Another option is to take an approach similar to Race for the Galaxy. In this game a card can be played for its face effect or can be discarded as a resource (to power a different card). This generates a lot of meaningful choices as not only can each card have a lot of detail on what it does, but it also involves closing off a greater number of equally detailed options. If playing a card requires the discarding of two others and you have five cards then there are 12 times as many possible choices as you’d have under a simple “play one card” model.

The weakness of this kind of approach is that it requires the alternative use of the card to be the same for all cards. That alternative use needs to be attractive enough that a player would regularly consider it as an alternative to the more unique effects that the card face has to offer. It seems to be strongest where the alternative use is not merely something that is useful, but that is absolutely necessary. RtfGs example of “discard cards to power other cards” is great.

Scandinavia and the World runs into the opposite problem here – the discard mechanic is critical, but the face powers aren’t different enough. They all boil down to “Get a point towards winning the game if you have the right character.” As a result the tense choices do not emerge. This put me in a tight spot as a designer in that I’d like to add a little complexity to the items in order to add a lot of depth to the game in a trade-off that I’d usually take without blinking. However this game is intended as much for fans of the comic who aren’t hugely into games as it is for fans of games who aren’t hugely into the comic so the line for the ideal depth-complexity trade off is shifted somewhat compared to a normal game.

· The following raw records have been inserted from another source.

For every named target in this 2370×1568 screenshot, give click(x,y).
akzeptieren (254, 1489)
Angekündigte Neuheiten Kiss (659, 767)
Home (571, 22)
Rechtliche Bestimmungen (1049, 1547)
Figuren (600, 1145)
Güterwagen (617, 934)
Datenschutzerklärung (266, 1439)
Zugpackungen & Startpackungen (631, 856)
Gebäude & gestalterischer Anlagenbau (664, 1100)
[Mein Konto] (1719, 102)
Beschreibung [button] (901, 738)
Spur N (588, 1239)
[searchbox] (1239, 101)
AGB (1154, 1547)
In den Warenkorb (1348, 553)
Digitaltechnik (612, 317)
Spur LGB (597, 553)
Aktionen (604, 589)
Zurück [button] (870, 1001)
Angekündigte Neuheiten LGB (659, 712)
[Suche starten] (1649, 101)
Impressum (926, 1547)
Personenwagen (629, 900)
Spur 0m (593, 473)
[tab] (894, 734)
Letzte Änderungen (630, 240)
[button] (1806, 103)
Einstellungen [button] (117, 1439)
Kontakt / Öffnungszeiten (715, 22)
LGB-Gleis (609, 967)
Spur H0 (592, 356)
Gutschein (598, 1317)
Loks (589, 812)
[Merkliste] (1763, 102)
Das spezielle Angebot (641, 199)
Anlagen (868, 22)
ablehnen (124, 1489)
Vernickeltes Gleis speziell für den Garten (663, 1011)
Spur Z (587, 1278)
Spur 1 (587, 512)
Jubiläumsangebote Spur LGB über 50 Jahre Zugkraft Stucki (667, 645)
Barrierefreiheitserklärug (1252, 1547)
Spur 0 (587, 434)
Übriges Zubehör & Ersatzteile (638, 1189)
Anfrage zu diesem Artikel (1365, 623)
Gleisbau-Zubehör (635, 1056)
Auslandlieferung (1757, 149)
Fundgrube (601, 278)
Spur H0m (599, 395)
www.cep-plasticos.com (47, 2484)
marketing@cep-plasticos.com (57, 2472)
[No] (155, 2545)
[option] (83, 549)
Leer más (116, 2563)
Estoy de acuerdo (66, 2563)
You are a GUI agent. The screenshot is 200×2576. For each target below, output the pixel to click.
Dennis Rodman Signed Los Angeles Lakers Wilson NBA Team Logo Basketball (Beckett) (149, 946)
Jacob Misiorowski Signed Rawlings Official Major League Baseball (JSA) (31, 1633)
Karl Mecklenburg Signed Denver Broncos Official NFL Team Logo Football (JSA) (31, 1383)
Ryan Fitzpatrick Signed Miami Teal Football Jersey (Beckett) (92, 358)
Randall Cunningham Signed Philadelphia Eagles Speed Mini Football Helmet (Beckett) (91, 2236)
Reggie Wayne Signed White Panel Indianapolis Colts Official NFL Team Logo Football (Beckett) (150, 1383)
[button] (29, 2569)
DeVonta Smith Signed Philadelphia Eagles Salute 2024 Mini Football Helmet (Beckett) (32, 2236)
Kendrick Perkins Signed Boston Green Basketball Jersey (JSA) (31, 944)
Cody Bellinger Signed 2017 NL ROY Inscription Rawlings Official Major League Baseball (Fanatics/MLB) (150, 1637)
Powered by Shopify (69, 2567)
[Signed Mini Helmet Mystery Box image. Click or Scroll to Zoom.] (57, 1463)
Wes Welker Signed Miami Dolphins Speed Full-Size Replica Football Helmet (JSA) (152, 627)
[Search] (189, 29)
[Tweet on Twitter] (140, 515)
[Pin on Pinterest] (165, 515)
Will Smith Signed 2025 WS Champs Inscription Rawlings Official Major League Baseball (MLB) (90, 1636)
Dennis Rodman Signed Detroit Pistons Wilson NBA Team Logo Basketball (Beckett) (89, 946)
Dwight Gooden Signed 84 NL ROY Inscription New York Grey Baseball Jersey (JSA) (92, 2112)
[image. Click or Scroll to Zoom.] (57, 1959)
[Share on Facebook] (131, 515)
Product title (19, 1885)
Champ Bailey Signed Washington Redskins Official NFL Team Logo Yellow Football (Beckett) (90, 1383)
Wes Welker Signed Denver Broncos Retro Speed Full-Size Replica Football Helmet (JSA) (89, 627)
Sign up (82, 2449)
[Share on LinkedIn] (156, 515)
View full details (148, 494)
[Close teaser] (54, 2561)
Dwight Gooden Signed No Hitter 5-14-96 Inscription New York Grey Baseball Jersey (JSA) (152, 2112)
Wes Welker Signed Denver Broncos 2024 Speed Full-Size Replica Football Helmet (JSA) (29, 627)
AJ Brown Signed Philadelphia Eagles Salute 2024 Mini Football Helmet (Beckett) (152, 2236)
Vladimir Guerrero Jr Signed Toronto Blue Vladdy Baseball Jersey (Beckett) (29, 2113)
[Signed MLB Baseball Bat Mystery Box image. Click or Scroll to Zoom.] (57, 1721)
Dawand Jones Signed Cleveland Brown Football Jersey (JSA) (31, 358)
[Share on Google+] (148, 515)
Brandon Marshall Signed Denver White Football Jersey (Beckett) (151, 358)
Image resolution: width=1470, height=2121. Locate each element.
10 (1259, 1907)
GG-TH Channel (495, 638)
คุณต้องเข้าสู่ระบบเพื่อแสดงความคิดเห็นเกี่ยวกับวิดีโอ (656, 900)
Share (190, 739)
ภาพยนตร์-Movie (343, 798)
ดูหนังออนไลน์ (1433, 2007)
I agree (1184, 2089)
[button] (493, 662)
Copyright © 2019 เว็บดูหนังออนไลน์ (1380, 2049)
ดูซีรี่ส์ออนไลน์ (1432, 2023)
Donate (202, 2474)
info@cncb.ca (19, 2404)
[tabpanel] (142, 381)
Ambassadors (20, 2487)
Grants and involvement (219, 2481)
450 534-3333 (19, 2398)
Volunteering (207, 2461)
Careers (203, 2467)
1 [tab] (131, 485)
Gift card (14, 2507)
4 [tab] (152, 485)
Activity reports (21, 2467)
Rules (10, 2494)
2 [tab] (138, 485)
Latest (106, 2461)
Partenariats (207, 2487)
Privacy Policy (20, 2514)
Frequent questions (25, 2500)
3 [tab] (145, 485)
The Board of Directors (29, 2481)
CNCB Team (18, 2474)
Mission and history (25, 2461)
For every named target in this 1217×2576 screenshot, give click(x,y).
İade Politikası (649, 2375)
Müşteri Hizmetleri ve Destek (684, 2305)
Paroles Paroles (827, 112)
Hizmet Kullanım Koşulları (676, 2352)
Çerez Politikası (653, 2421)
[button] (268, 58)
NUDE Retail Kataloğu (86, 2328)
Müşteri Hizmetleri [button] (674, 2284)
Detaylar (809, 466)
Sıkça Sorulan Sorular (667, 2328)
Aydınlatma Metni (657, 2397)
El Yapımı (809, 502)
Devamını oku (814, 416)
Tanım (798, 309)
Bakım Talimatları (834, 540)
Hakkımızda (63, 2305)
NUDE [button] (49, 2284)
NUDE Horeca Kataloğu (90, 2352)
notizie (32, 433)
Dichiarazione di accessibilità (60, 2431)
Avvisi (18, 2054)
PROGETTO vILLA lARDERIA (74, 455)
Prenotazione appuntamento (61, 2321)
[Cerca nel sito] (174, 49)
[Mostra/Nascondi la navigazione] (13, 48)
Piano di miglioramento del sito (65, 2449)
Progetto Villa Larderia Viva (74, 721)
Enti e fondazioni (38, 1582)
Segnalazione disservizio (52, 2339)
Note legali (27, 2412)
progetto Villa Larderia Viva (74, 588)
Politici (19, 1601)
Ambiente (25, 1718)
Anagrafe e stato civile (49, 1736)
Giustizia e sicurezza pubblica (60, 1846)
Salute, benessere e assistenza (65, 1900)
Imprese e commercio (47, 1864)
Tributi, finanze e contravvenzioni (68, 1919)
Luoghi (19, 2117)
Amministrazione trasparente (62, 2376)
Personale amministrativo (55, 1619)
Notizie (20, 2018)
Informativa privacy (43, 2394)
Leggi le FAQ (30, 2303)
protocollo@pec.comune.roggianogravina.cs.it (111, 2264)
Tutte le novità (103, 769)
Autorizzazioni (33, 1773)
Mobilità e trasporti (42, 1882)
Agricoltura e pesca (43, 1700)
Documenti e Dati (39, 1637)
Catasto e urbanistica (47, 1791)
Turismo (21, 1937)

The final type of choice on play is the context dependent choice. I’ve used the example of the Throne Room from Dominion because it was an image that I could find easily – but as we get into discussing the strengths and weaknesses of this approach you’ll see that it’s actually not the strongest implementation.

With this method a card nominally has one effect and can be played in only one way, but the effect is so context dependent that it’s a way to include a great many very different effects on a single card. Cards that do this tend to have meta-effects such as rerolling dice or adding to all numeric variables on another card or something like that.

The strength of this approach is that it allows for a card to have many many many possible effects, rather than just two. This creates a broader decision tree and hopefully in doing so produces a more meaningful decision. The limitation is that it doesn’t matter how many contexts that there “might be” what really matters is how many contexts that there are. So throne room often fails to provoke such a choice because it is often drawn with a very limited number of other action cards and which card to pair it with is often obvious (that is not to say that it’s not a great card to include in the game in other respects, just that it does not produce this particular effect).

Having discussed that there might be more than two choices it seems time to render the title “one card, two choices” a complete lie by pointing out that the card is optional. Any game component can be made to serve double duty and produce meaningful choices by having the specific use to which it is put as a decision for the player.

Here we see a Twilight Imperium player deciding that they don’t need the strategy allocation to take many secondary actions and that they only fancy moving a couple of times in exchange for being permitted a really big maximum fleet size. So if you are using a counter, model, dice or anything else as part of your game, there’s always the option to have it double as a completely different thing.

Happy or Challenging or Exciting Gaming!